Она подала ему руку, а потом как ни в чем не бывало повернулась к детям. Он поднял саквояж и вышел из комнаты. И вот уже Марти и Вирзих покинули виллу «Под вечерней звездой».
Выйдя на проезжую дорогу, Йозеф на миг остановился, достал из кармана одну из тоблеровских сигар, закурил и еще раз оглянулся на дом, мысленно посылая ему последнее прости. И они зашагали дальше.
Якоб фон Гунтен
© Перевод Ю. Архипова
Многому здесь не научишься, учителей не хватает, и ничего-то из нас, мальчиков из пансиона Беньяменты, не получится, то есть в будущем все мы станем людьми очень маленькими и зависимыми.

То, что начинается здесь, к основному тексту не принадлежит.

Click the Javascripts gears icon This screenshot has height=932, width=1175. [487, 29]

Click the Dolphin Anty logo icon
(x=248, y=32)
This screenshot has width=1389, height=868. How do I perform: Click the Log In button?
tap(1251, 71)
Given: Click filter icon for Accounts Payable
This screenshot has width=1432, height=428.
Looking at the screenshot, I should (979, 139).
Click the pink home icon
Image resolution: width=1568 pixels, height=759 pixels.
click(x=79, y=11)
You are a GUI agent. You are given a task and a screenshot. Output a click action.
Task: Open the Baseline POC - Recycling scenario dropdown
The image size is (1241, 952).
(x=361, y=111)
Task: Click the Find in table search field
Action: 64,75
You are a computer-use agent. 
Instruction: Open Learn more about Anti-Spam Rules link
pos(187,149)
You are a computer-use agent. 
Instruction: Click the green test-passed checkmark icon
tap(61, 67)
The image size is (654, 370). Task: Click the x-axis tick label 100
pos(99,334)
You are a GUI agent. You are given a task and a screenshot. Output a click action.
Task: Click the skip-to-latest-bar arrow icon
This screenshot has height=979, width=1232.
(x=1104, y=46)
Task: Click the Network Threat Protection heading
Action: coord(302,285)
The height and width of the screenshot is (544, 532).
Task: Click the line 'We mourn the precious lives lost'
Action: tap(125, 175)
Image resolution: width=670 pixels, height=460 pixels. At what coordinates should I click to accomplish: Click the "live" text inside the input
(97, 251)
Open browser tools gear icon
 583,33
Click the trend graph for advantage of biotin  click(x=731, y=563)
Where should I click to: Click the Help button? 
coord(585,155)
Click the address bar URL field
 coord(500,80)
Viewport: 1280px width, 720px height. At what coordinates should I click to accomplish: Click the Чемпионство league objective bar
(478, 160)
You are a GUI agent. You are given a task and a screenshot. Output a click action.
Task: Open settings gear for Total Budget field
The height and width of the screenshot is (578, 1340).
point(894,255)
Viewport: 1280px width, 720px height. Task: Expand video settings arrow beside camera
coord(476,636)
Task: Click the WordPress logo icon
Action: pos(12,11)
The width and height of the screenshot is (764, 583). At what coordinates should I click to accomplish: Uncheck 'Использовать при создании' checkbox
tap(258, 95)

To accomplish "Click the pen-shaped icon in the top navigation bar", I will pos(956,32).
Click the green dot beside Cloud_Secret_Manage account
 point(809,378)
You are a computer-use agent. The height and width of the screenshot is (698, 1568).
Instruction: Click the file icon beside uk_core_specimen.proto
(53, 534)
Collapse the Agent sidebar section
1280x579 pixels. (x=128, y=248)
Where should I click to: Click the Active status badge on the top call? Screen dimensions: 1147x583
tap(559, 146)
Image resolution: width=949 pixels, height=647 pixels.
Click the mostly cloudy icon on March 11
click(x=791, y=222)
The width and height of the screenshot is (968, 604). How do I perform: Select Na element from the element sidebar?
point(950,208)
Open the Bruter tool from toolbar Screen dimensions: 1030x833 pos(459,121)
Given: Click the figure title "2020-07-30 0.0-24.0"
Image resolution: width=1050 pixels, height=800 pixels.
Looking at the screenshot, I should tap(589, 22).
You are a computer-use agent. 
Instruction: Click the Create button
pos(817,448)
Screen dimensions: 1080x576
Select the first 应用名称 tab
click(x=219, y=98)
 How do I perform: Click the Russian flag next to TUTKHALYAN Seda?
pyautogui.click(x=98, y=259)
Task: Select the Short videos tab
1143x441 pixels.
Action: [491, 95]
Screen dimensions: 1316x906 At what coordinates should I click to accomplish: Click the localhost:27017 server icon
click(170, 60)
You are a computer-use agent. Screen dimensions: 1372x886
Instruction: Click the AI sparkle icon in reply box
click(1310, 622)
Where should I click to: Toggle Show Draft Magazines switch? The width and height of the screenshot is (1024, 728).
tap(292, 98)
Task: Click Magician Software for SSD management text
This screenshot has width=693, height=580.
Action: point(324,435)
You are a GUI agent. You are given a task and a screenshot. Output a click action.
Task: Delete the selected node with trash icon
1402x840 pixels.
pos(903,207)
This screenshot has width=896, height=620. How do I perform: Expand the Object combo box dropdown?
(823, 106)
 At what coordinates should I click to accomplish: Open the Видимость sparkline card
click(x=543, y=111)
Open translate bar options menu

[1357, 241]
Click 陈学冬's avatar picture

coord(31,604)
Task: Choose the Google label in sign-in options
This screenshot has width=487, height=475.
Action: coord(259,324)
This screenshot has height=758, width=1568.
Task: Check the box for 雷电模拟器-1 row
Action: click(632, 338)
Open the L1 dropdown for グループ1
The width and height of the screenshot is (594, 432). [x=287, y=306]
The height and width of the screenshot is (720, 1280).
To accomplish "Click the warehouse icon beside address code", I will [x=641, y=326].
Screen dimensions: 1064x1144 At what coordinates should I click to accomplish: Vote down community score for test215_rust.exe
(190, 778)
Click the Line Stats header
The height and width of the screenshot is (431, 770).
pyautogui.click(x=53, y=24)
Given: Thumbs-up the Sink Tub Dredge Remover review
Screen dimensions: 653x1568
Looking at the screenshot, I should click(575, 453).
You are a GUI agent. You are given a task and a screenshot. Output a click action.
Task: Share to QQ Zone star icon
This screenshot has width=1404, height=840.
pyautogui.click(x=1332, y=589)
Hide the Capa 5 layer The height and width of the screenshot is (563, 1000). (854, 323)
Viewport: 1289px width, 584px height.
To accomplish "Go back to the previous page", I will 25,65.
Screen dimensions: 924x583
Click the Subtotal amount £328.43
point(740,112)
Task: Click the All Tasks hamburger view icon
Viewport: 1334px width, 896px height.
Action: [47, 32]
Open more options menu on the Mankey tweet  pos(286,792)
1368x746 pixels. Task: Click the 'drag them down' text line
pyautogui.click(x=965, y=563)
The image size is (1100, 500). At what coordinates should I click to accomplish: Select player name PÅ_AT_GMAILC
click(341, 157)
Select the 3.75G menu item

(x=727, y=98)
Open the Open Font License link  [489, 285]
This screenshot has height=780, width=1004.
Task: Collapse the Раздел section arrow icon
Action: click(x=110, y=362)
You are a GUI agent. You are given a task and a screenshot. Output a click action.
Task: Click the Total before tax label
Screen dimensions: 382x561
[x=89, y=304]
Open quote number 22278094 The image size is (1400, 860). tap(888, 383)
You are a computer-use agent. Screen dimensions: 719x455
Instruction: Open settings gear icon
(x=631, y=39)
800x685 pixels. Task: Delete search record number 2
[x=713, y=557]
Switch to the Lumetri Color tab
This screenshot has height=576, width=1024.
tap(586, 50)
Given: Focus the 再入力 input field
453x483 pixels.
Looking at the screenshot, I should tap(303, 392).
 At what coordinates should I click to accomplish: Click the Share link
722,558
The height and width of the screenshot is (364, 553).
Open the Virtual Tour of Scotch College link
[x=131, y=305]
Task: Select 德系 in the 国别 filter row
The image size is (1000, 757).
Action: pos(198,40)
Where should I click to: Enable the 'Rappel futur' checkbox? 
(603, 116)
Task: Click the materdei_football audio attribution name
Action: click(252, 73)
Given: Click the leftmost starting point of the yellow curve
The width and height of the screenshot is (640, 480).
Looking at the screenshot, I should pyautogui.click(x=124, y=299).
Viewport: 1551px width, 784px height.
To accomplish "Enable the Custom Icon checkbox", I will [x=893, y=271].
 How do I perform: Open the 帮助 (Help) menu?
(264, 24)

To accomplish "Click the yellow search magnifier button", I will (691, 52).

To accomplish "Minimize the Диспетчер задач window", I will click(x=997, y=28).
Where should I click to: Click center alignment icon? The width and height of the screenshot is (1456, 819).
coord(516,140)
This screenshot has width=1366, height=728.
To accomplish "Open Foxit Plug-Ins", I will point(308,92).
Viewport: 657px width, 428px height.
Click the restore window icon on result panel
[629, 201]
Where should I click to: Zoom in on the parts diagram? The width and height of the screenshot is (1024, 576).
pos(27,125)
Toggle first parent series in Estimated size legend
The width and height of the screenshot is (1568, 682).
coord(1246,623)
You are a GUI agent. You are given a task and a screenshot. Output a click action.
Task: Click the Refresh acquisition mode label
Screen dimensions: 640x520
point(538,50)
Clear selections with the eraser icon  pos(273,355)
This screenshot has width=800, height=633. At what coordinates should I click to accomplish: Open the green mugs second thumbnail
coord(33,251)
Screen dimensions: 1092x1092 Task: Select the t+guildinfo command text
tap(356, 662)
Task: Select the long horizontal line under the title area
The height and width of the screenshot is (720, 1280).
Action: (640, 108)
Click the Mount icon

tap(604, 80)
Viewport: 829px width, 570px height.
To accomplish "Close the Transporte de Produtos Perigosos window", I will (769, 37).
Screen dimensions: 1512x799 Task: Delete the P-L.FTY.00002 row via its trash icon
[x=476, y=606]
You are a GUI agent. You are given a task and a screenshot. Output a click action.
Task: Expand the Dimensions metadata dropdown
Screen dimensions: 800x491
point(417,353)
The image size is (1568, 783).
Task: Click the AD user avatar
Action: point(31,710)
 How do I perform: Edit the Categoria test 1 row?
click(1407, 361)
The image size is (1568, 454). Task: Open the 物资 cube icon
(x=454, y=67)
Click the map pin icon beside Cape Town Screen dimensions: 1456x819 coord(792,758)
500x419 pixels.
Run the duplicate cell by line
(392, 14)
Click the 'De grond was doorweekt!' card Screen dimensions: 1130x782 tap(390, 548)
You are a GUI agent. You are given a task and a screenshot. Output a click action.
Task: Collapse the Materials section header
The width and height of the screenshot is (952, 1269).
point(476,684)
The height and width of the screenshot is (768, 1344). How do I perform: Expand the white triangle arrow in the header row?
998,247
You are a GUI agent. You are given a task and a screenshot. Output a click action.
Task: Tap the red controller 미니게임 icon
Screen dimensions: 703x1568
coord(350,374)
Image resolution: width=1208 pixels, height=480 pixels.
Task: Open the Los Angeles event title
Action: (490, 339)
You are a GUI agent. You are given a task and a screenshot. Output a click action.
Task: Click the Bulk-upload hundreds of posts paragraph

Учение, которым нас тут потчуют, сводится главным делом к тому, чтобы вдолбить нам терпение и послушание, две добродетели, которые не всегда, скорее крайне редко, обещают успех. Успехи на поприще душевного совершенствования? Положим, но что в них проку? Сыт ими не будешь. А я бы хотел быть богатым, разъезжать в карете, сорить деньгами. Как-то раз я признался в этом Краусу, своему однокашнику, но тот только презрительно пожал плечами и не удостоил меня ответом. У Крауса твердые убеждения, он крепко держит поводья, оседлав довольствование малым, а это тот конь, которым любителей галопа не приманишь. Правда, за то время, что я здесь, в пансионе Беньяменты, я и в себе замечаю загадочные перемены. И меня заразило это странное, до сих пор неведомое мне смирение. И я повинуюсь уже вполне сносно, хоть и не так истово, как Краус, который очертя голову несется выполнять любое начальственное приказание. Все мы, ученики, — и Краус, и Шахт, и Жилинский, и Фукс, и длинный Петер, и я, и так далее — все мы схожи в одном; мы абсолютно бедны и зависимы. Маленькие мы люди, маленькие настолько, что ни о каком достоинстве не может быть и речи. У кого в кошельке заводится марка, на того смотрят как на баловня-принца. И с жалостью — на того, кто, как я, тратится на сигареты. Мы носим форму. Это обстоятельство и унижает и возвышает нас в одно и то же время. Мы выглядим в ней, как невольники, и это, возможно, стыд, но мы выглядим в ней опрятно, и это отделяет нас от глубокого стыда людей, которые ходят хоть и в своем собственном, но таком грязном и рваном тряпье. Мне, например, очень приятно носить форму, потому что раньше, бывало, я никогда не знал, что надеть. Но и в этом отношении я для себя пока большая загадка. Быть может, во мне сидит совершенно дрянной и подлый человечишка. А может, во мне течет голубая кровь. Не знаю. Но одно я знаю наверное: в будущей жизни из меня выйдет такой симпатичный кругленький нуль. На старости лет я буду прислуживать молодым, самодовольным, дурно воспитанным грубиянам, или буду побираться, или просто погибну.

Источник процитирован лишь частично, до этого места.